Yeah that is quite a nice building!


----------



## Stussy (Apr 20, 2012)

Nice little report, like the B&W pics a lot!


----------



## alex76 (Apr 21, 2012)

cheers chaps yeah happy with theses shots. it was a nice relaxed explore with half the site still in use


----------



## adzst24 (Apr 26, 2012)

love the B/W pics thanks for sharing.


----------



## nelly (Apr 27, 2012)

I do love this place, got to get here soon


----------



## Priority 7 (Apr 27, 2012)

Just tell me when bud and bring a torch


----------



## alex76 (Apr 29, 2012)

nelly said:


> I do love this place, got to get here soon



it is a nice relaxed explore no one seams to bother you Chris did manage to scare some people off don't know if they where fellow explores or kids he only wanted to say hello lol. yeah like p7 said you will need a touch as the celler is a little gem of a maze and untouched by the fire my shots never came out very well due to many pints with my pub lunch and my settings where off DUH...


----------



## UrbanX (Apr 29, 2012)

Looks amazing! Cheers for sharing Alex, gotta get here before it goes!


----------



## Mars Lander (Apr 29, 2012)

Nice report and pictures looks a grand place, is that tripod in the last pic a Hama mini traveller pro?, I got one in Asda yesterday for the mega steal price of a TENNER!!


----------



## alex76 (Apr 29, 2012)

AltDayOut said:


> Nice report and pictures looks a grand place, is that tripod in the last pic a Hama mini traveller pro?, I got one in Asda yesterday for the mega steal price of a TENNER!!

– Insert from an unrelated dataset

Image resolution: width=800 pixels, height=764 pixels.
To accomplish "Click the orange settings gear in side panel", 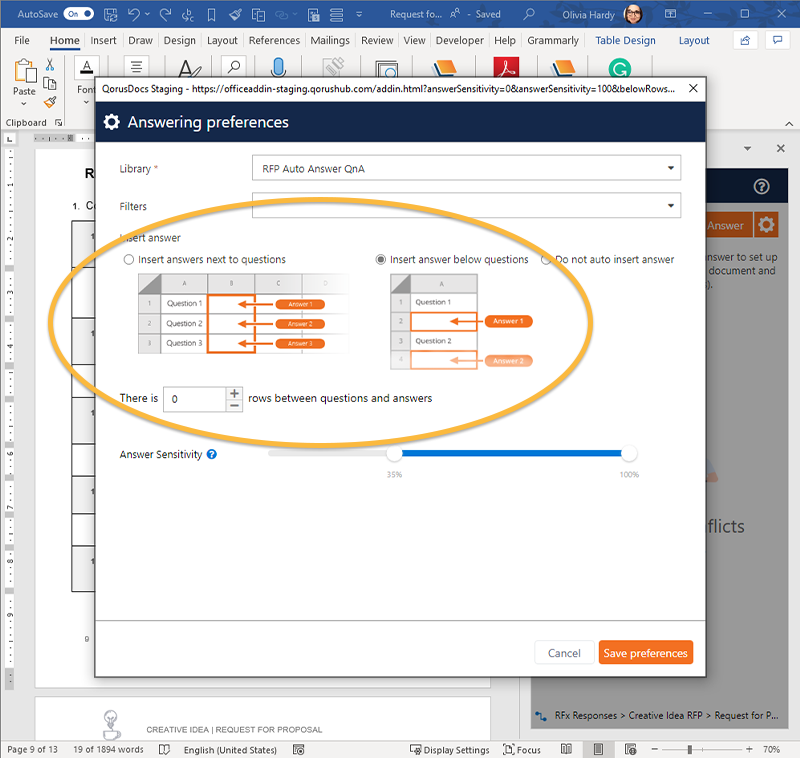I will click(x=766, y=225).
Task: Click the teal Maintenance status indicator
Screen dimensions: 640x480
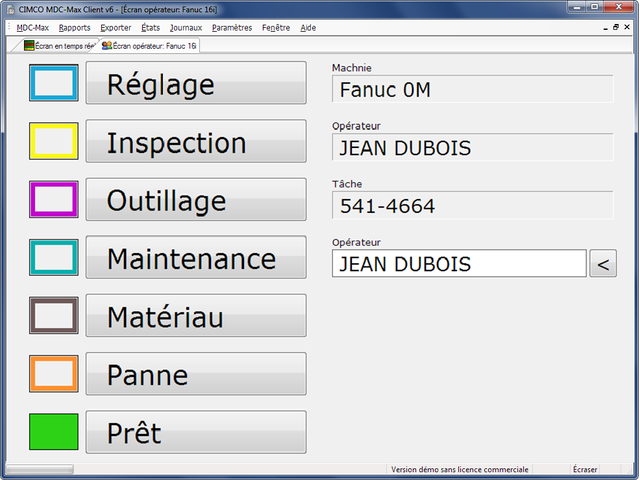Action: click(54, 257)
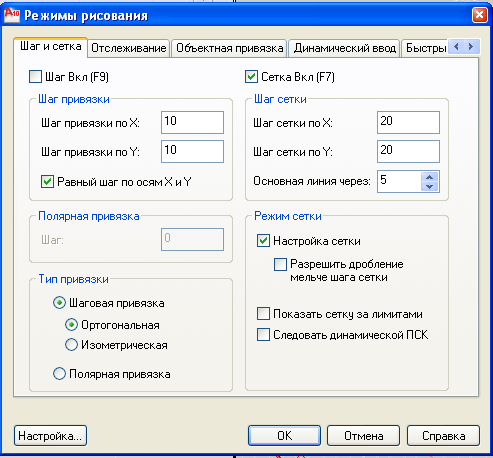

im not sure that's chris34 i know he got it from are local camera shop is a good bit of kit though very light not like my antique i have which takes up most of my camera bag


----------



## alex76 (Apr 29, 2012)

UrbanX said:


> Looks amazing! Cheers for sharing Alex, gotta get here before it goes!



cheers Mr x it is a good one is very photogenic watch out for the water tank balancing on an old beam


----------